Das Tarotkartenlegen fällt nicht unter den erlaubnisfreien Gemeingebrauch, sondern stellt vielmehr eine erlaubnispflichtige Sondernutzung i.S.d. § 16 Abs. 1 Satz 1 StrG dar. Die Differenzierung erfolgt hierbei nach dem Verkehrsbegriff. Denn liegt eine Nutzung zu anderen Zwecken als dem Verkehr vor, so liegt kein Gemeingebrauch vor, vgl. § 13 Abs. 1 Satz 1 StrG. Der kommunikative Verkehr fällt hierbei ebenfalls unter den Verkehrsbegriff. Das Tarotkartenlegen des A steht jedoch nicht im Zusammenhang mit dem Verkehr im ursprünglichen Sinne, zumal die erstrebte Nutzung des Antragstellers in ihrem Hauptzweck nicht der Ortsveränderung diene, sodass sie nicht unter den weiten Verkehrsbegriff zu subsumieren ist.
Auch führt die Hinzuziehung der Kunstfreiheit aus Art. 5 Abs. 3 Satz 1 Alt. 1 GG zu keinem anderem Ergebnis.
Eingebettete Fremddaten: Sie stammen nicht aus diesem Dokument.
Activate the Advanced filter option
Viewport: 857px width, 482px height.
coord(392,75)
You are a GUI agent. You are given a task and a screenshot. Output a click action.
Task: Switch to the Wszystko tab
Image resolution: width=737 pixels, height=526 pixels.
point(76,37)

Das Nutzen der Straße als Ort zur Verwirklichung der Kunstfreiheit könne zu Nutzungskonflikten führen. Die Kunstfreiheit würde auch nicht dadurch eingeschränkt, dass die Nutzung der Fußgängerzone als Sondernutzung unter einem Erlaubnisvorbehalt steht. Die Entscheidung steht im Ermessen der Behörde. Die Tätigkeit des A fällt nicht unter den Kunstbegriff des Art. 5 Abs. 3 GG und somit nicht in den Schutzbereich der Kunstfreiheit, sodass keine Ermessensreduzierung auf null besteht.
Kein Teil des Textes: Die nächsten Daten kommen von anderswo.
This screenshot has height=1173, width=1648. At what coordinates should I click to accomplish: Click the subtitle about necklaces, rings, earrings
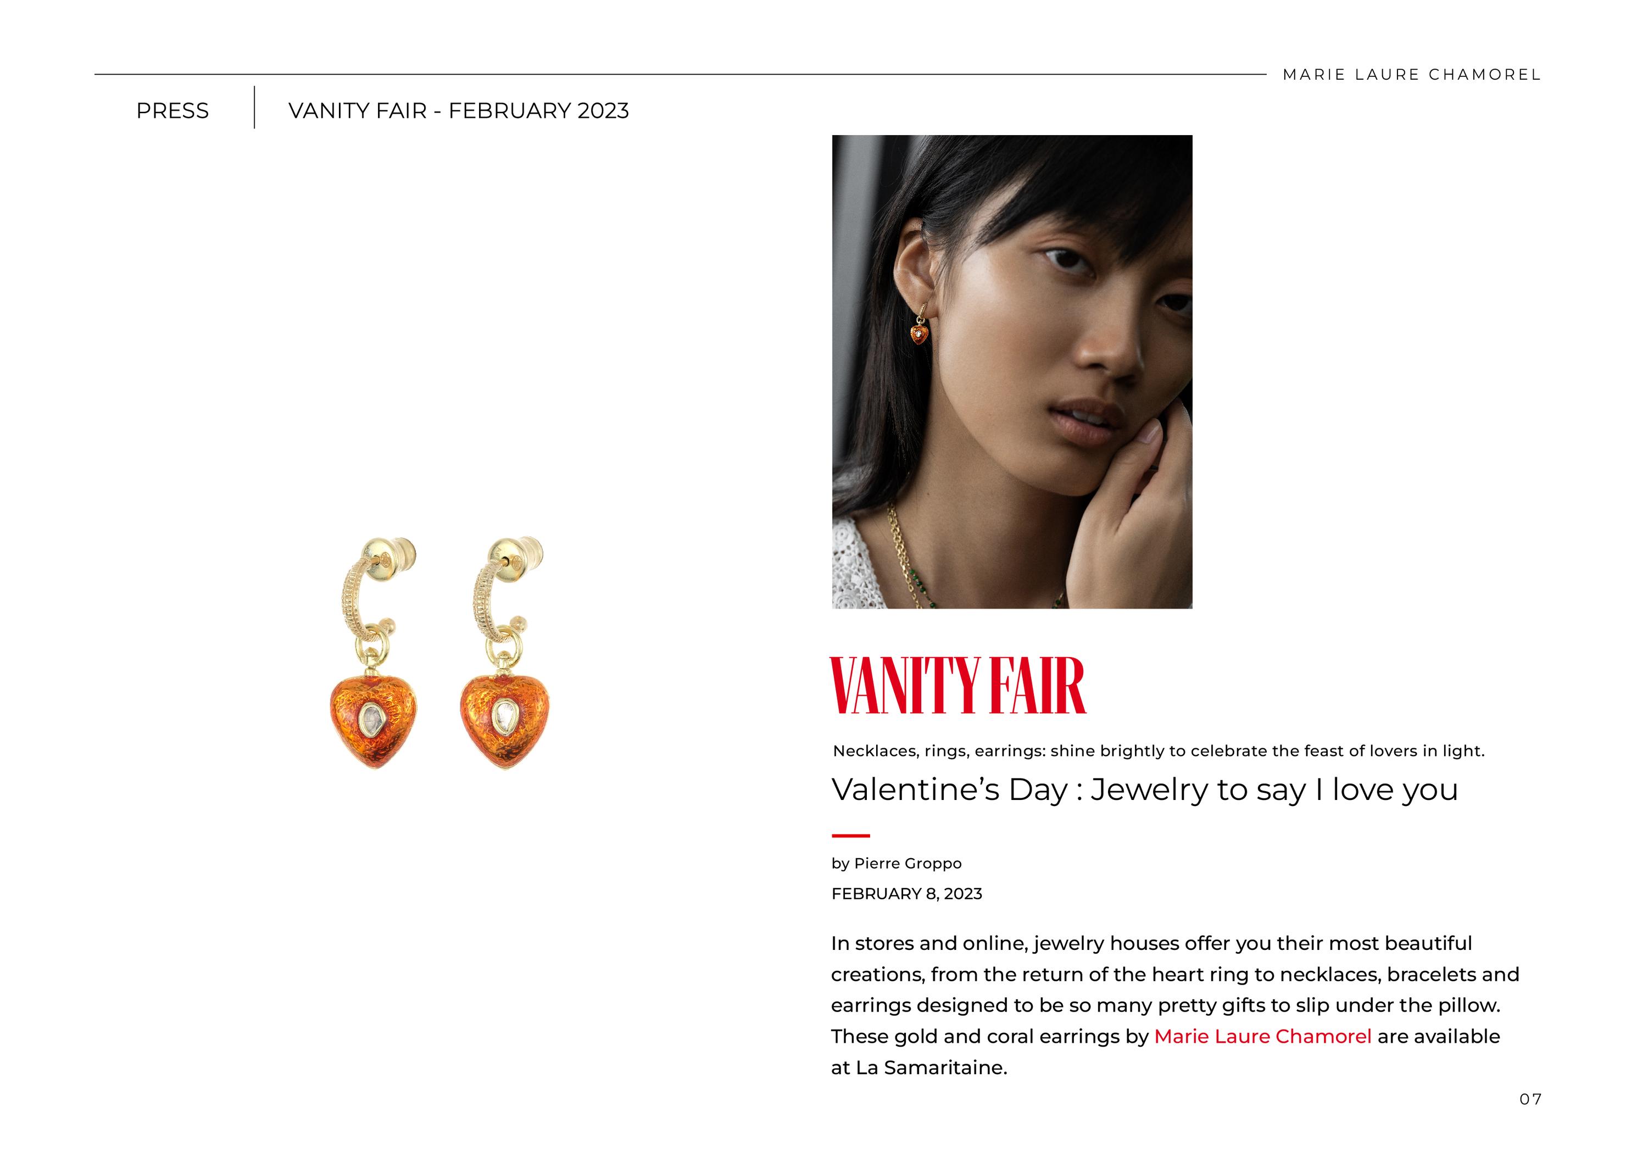1158,751
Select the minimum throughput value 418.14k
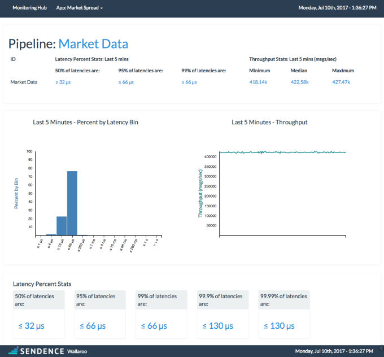Screen dimensions: 384x357 (x=258, y=82)
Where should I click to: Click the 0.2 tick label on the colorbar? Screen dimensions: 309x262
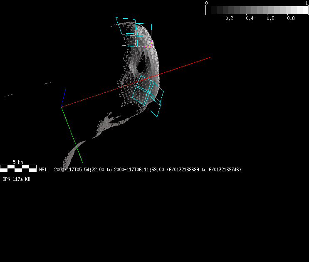[229, 18]

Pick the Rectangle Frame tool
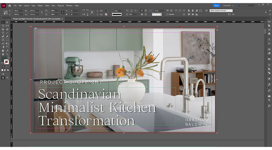click(x=3, y=40)
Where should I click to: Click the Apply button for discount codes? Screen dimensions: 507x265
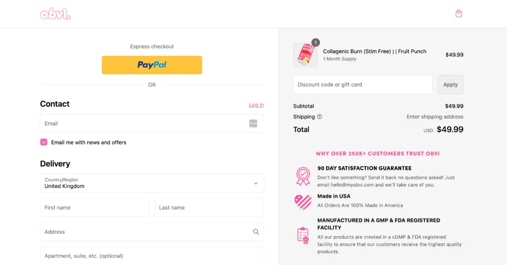(x=450, y=84)
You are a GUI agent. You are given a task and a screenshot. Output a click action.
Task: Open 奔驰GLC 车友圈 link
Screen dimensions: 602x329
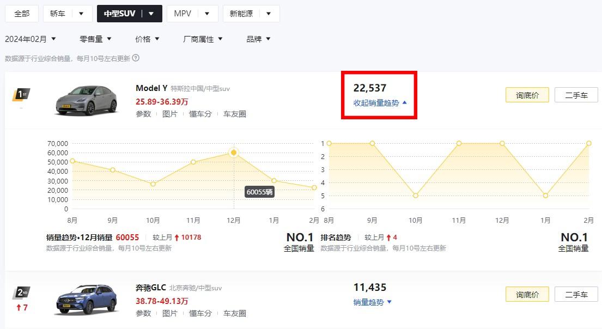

Bei der Begründung dessen hat sich der Senat den Kunstbegriffen des Bundesverfassungsgerichts bedient, wonach Kunst dann vorliegt, wenn das Werk dem formellen, materiellen oder offenen Kunstbegriff unterfällt. Das Tarotkartenlegen samt der in diesem Rahmen stattfindenden Gespräche unterfallen weder dem formellen noch dem materiellem Kunstbegriff. Auch unter den offenen Kunstbegriff lassen diese sich nicht subsumieren. Den von A geführten Gesprächen fehlen es an der Mannigfaltigkeit des Aussagegehalts, welche weitreichenden Interpretationen zugänglich sind. Sie stellen mithin keine künstlerischen Äußerungen dar. Der Schutzbereich des Art. 5 Abs. 3 Satz 1 Alt. 1 GG ist für das Tarotkartenlegen nicht eröffnet.
D. In der Prüfung
I. Erlaubnispflicht,
1. Gemeingebrauch, § 13 Abs. 1 Satz 1 StrG
a. enger Verkehrsbegriff
b. weiter Verkehrsbegriff
II. Rechtsfolge
1. Ermessensreduzierung
E. Zur Vertiefung
Laubinger, Straßenkunst: Gemeingebrauch oder Sondernutzung?, LSK 1991, 190127;
Heinz, Kunst auf der Straße im Labyrinth von Kunstfreiheit, straßenrechtlichem Gemeingebrauch und Sondernutzung, NVwZ 1991, 139;
Hebeler, Erfordernis einer Sondernutzungserlaubnis für Tarotkartenlegen auf öffentlicher Straße, JA 2020, 559;
Muckel, Kunstfreiheit: Tarotkartenlegen auf öffentlicher Straße keine Kunst, JA 2020, 69.